_TEXT SECTION:_
Web scraper robot

This robot is included in our downloadable example robots. You can also find the code at the example robots repository.

When run, the robot will:

  • open a real web browser
  • accept the cookie notice if it appears
  • collect the latest tweets by given Twitter user
  • create a file system directory by the name of the Twitter user
  • store the text content of each tweet in separate files in the directory
  • store a screenshot of each tweet in the directory

Tweet screenshot

Run this robot locally in Robocorp Lab

You can run this robot on your local machine using Robocorp Lab:

  1. Set up your development environment.
  2. Download the example robots.
  3. Open the twitter-web-scraper example.
  4. Open the tasks.robot file and run it.

Robot script

*** Settings ***
Documentation     Opens the Twitter web page and stores some content.
Library           RPA.Browser
Library           RPA.FileSystem

*** Variables ***
${NUMBER_OF_TWEETS}=    3
${TWITTER_URL}=    https://twitter.com
${USER_NAME}=     RobocorpInc

*** Keywords ***
Store the latest ${number_of_tweets} tweets by user name "${user_name}"

_WRITTEN INSTRUCTION A:_ Extract every row, word for word, from the start of the rows through the line containing "Action: pos(28,36)", with both ends included.

Records from a dataset:
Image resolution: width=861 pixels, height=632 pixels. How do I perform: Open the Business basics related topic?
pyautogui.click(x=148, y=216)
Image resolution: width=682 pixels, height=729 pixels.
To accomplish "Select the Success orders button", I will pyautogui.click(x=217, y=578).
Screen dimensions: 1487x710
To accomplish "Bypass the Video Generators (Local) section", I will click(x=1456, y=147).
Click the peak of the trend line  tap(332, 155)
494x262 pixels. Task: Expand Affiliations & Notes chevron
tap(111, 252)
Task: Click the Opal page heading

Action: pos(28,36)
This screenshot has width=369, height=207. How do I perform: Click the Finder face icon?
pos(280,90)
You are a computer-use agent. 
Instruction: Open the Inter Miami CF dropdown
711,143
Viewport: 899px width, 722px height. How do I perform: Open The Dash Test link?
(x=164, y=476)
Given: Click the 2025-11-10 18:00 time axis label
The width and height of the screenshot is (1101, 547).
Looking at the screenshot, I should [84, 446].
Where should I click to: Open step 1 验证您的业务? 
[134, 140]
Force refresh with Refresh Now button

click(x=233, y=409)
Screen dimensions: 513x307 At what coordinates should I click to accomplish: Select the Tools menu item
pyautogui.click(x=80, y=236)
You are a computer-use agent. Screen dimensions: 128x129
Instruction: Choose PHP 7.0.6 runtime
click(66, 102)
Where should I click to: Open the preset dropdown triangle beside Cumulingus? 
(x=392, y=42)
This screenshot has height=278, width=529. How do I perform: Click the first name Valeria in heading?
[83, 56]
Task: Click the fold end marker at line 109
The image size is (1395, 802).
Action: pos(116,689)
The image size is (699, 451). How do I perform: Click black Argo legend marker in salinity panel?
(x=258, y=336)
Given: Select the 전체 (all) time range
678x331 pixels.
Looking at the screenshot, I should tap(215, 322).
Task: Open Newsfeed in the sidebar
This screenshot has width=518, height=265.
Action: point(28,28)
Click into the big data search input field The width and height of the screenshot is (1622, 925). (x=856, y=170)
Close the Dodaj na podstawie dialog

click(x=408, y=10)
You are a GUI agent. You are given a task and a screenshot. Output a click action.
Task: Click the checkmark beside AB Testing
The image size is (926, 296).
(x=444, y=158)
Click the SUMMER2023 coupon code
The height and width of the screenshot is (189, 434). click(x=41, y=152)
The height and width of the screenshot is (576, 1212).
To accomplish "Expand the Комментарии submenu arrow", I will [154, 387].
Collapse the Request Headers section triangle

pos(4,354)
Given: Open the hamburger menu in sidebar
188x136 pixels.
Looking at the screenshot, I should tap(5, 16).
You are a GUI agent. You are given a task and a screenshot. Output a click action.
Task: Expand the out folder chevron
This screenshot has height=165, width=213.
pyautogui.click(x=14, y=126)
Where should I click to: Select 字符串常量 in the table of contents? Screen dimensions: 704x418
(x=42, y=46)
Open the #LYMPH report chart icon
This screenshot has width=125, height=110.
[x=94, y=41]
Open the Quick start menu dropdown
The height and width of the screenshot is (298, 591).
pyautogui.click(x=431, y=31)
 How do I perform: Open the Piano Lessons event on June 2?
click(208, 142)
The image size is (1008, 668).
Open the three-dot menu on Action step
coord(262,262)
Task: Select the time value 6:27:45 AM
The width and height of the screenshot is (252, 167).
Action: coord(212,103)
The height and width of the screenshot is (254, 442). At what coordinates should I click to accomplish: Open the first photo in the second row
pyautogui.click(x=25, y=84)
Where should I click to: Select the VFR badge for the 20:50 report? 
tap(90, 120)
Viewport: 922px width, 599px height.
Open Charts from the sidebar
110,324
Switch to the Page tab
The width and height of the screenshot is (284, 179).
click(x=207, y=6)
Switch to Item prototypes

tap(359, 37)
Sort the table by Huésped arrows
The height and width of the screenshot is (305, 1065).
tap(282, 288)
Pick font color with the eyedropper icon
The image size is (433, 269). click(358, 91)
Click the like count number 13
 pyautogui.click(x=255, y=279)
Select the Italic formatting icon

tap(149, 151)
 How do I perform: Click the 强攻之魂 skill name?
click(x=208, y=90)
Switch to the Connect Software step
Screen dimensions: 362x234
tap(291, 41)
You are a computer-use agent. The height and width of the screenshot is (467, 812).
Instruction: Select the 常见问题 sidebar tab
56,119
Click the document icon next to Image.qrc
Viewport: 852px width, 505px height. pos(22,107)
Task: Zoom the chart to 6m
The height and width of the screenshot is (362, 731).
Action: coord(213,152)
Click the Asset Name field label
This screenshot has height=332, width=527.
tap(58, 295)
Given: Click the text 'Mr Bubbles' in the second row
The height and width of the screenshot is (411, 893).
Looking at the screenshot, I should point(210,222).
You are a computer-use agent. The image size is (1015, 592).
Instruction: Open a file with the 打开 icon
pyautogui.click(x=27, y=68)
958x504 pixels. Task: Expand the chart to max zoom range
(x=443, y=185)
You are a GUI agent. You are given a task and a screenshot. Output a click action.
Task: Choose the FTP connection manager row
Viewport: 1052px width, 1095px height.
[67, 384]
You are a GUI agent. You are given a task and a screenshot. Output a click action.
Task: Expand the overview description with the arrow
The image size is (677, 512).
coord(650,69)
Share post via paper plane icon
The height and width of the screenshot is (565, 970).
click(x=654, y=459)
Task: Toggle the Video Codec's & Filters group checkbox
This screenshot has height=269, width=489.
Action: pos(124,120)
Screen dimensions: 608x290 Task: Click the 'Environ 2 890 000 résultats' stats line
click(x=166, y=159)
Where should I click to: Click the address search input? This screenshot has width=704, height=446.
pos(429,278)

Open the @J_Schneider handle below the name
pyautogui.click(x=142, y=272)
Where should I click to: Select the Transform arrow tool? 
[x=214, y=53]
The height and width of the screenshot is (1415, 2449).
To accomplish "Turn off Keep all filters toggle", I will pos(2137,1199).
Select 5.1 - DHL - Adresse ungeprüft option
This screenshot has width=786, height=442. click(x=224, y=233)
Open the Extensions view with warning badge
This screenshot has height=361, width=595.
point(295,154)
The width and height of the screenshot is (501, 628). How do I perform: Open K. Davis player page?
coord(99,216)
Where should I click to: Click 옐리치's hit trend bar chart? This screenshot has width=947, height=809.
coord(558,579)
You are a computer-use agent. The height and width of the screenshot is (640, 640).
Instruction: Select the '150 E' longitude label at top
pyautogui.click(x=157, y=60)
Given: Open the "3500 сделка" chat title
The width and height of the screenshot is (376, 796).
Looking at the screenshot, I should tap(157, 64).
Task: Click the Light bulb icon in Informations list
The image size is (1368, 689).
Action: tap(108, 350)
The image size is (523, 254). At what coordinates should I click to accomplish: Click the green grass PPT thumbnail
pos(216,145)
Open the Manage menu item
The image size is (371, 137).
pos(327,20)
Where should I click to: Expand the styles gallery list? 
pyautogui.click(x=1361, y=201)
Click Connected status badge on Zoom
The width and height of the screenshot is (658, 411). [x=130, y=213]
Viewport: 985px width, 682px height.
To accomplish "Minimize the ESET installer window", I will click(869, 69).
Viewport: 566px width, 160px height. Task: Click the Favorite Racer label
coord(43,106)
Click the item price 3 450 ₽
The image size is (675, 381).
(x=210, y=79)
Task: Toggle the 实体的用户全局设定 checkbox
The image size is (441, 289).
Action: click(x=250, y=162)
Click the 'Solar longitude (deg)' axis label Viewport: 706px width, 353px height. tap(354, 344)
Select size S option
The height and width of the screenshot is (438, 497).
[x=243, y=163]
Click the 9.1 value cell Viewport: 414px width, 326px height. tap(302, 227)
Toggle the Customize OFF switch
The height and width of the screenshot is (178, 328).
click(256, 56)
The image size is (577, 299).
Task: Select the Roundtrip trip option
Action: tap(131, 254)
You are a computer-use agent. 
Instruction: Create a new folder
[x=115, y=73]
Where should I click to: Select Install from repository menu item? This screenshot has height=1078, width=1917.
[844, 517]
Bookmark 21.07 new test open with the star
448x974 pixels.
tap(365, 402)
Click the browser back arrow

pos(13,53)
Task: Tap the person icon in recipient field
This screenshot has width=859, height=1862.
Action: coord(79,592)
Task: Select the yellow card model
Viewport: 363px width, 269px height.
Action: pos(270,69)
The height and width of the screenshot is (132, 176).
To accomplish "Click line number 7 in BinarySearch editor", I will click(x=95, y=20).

_WRITTEN INSTRUCTION B:_ Translate this sentence from the web scraper robot page into Spanish: "This robot is included in our downloadable example robots."

_ANSWER A:_
Image resolution: width=861 pixels, height=632 pixels. How do I perform: Open the Business basics related topic?
pyautogui.click(x=148, y=216)
Image resolution: width=682 pixels, height=729 pixels.
To accomplish "Select the Success orders button", I will pyautogui.click(x=217, y=578).
Screen dimensions: 1487x710
To accomplish "Bypass the Video Generators (Local) section", I will click(x=1456, y=147).
Click the peak of the trend line  tap(332, 155)
494x262 pixels. Task: Expand Affiliations & Notes chevron
tap(111, 252)
Task: Click the Opal page heading

Action: pos(28,36)

_ANSWER B:_ Este robot está incluido en nuestros robots de ejemplo descargables.